#### [Given problem 1]
Answer these questions using the essay about keeping a diary. Mark each answer with the same letter as its question.
(a) Which diary app did the writer settle on?
(b) Since what date has the writer missed writing only once?
(c) In what language does the writer write most diary notes?
#### [Given problem 2]
For each statement, say whether it agrees with the essay about keeping a diary. Answer yes or no and quote the words from the essay that decide it.
(a) The writer followed the suggestion to use a paper diary.
(b) The writer tends to include one song that made the day.
(c) English is the writer's primary language.
#### [Given problem 3]
Continue the essay about keeping a diary, starting right after its last sentence.

#### [Text segment]
——————————

Three Unexpected Benefits of Having a Diary

A couple of months ago, in the peak of burnout, I felt tired and overwhelmed more than ever before. Someone I knew suggested I should start a diary and just write whatever I feel like writing on one condition: I should try doing it every day. I didn’t promise anything, but I decided to give it a try.

I didn’t want a paper diary, even though that was the original suggestion. A lot of my life happens online and I would totally forget carrying around a notebook diary when I travel. Also, I felt like a digital diary connects nicely to my love for taking photos with my phone, because on days where I didn’t feel like writing, I could cheat a bit by adding a photo of something nice I saw this day. I settled with Day One, which seems to be a great choice for someone totally immersed in Apple hardware, because they have apps for pretty much every device.

For two months I tried and failed and tried again and failed again until finally in August I hit my stride. Since 1st of August I only had one day when I missed writing. My notes come in all shapes in sizes: from loose thoughts to multi page brain dumps about everything major that happened during the day. I tend do keep two sections though: at least one thing I’m grateful for or happy with this day and one song that made my day. I love music and I felt like that’s a great addition to the diary.

Habit of writing finally set in: only one day when I didn’t write anything.

Honestly, I was pretty sceptical about this whole diary business, but I can already see a bunch of great things that have come out of it.

Benefit #1: I am more comfortable writing

A bit unexpectedly, I write most of my diary notes in English. It’s not my primary language, but I just feel better that way. And because I write in English, I feel way more comfortable writing everywhere else in English. I’m also way more comfortable writing everywhere else, period, which leads to me coming back to write here on Medium, for example.

——————————

#### [Material provided]
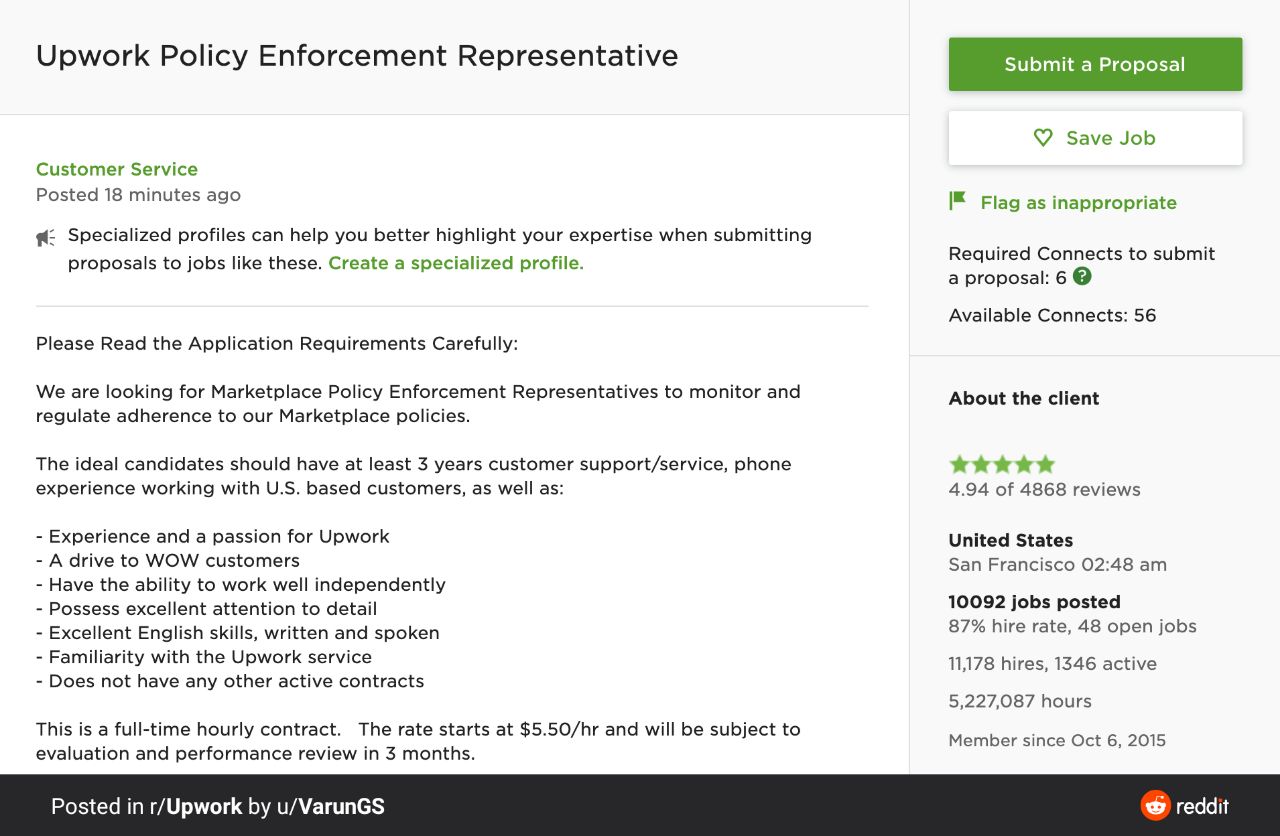
Task: Click the job title Upwork Policy Enforcement Representative
Action: point(357,55)
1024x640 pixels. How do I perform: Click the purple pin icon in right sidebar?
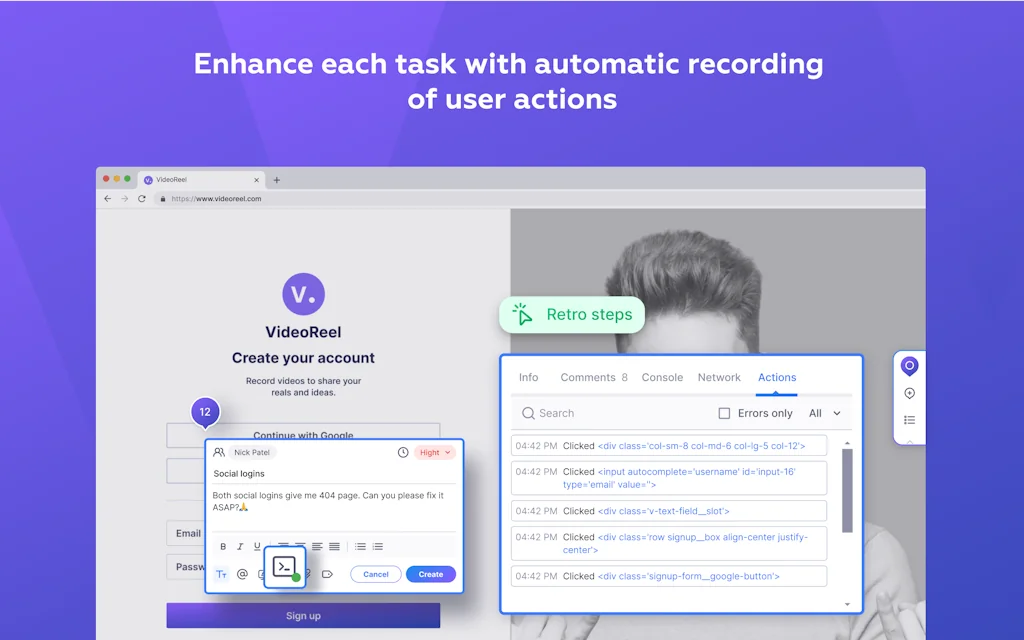click(909, 366)
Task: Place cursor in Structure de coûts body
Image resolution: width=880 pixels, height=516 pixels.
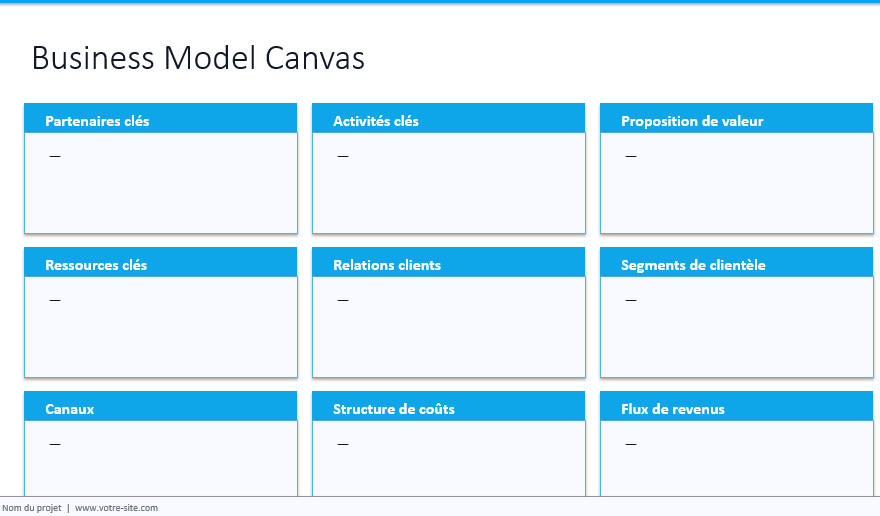Action: point(449,458)
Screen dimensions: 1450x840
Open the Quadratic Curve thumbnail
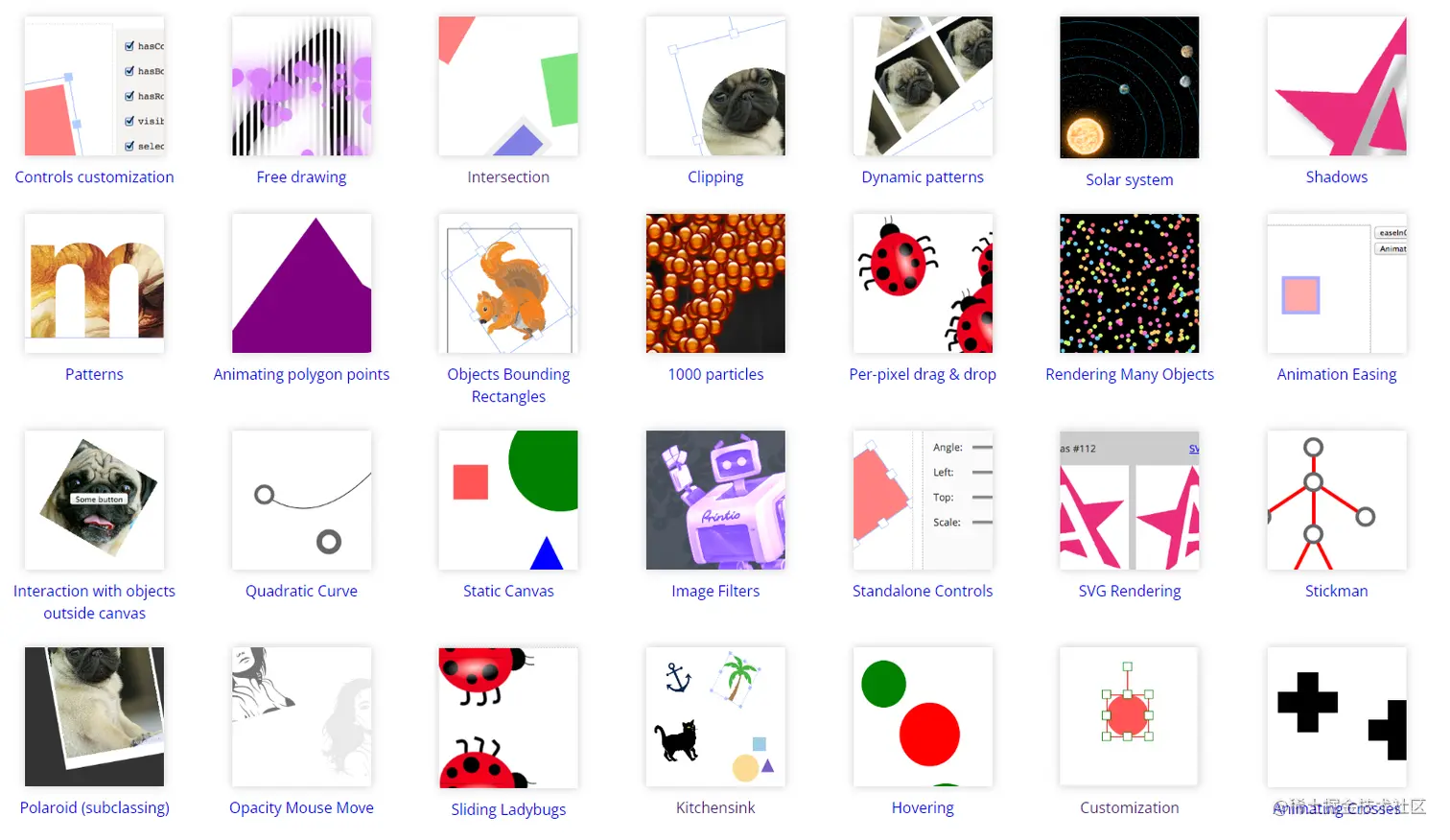click(301, 501)
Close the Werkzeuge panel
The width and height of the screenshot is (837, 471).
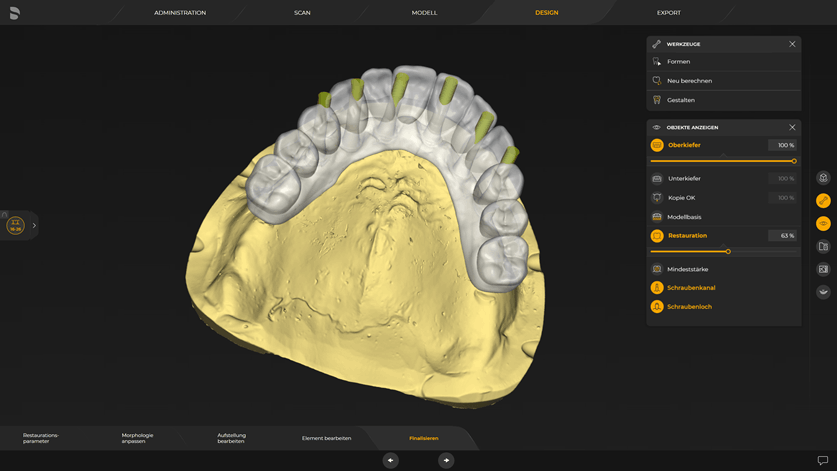[x=792, y=44]
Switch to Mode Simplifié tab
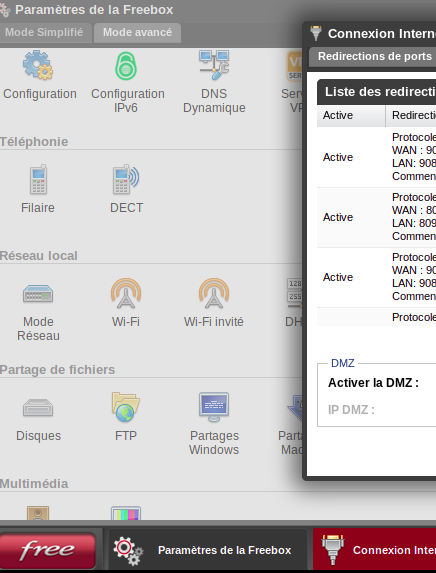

——————————

#### [Exercise response 1]
(a) Day One
(b) 1st of August
(c) English

#### [Exercise response 2]
(a) No: "I didn’t want a paper diary, even though that was the original suggestion."
(b) Yes: "I tend do keep two sections though: at least one thing I’m grateful for or happy with this day and one song that made my day."
(c) No: "It’s not my primary language"

#### [Exercise response 3]
Benefit #2: I feel more creative

It’s possible that writing regularly does something to the wiring of my brain, but I noticed that since I started writing — even though it’s just writing for myself—I feel way more creative. My problem solving skills improved, I started having those weird “connect two random things to come up with a clever solution” moments that I had as a kid and in general I feel like my brain is working like it should, rather than being its usual sluggish self that it was during the burnout period. It’s pretty awesome.

Benefit #3: I am happier

This comes down to the format. Every day, I write one thing that made me happy this day. This can be trivial thing like having amazing ramen for lunch or a huge thing like solving a super hard problem that I was struggling with for the longest time. Pretty often this part is just the music part that I mentioned before — there was a song today that made me happy (for quite a while it was this banger by Marshmello, by the way). Having to write down this one thing makes me reflect on good things that happened to me even on the worst of days, resulting in increased happiness all around.

In conclusion, I can highly recommend having a diary and writing every day. Day One is a great choice also because it reminds you to write and gives you clever prompts if you feel empty on the ideas front.

Write. It’s going to feel silly at the beginning, but soon enough you’ll start seeing benefits.

Have fun.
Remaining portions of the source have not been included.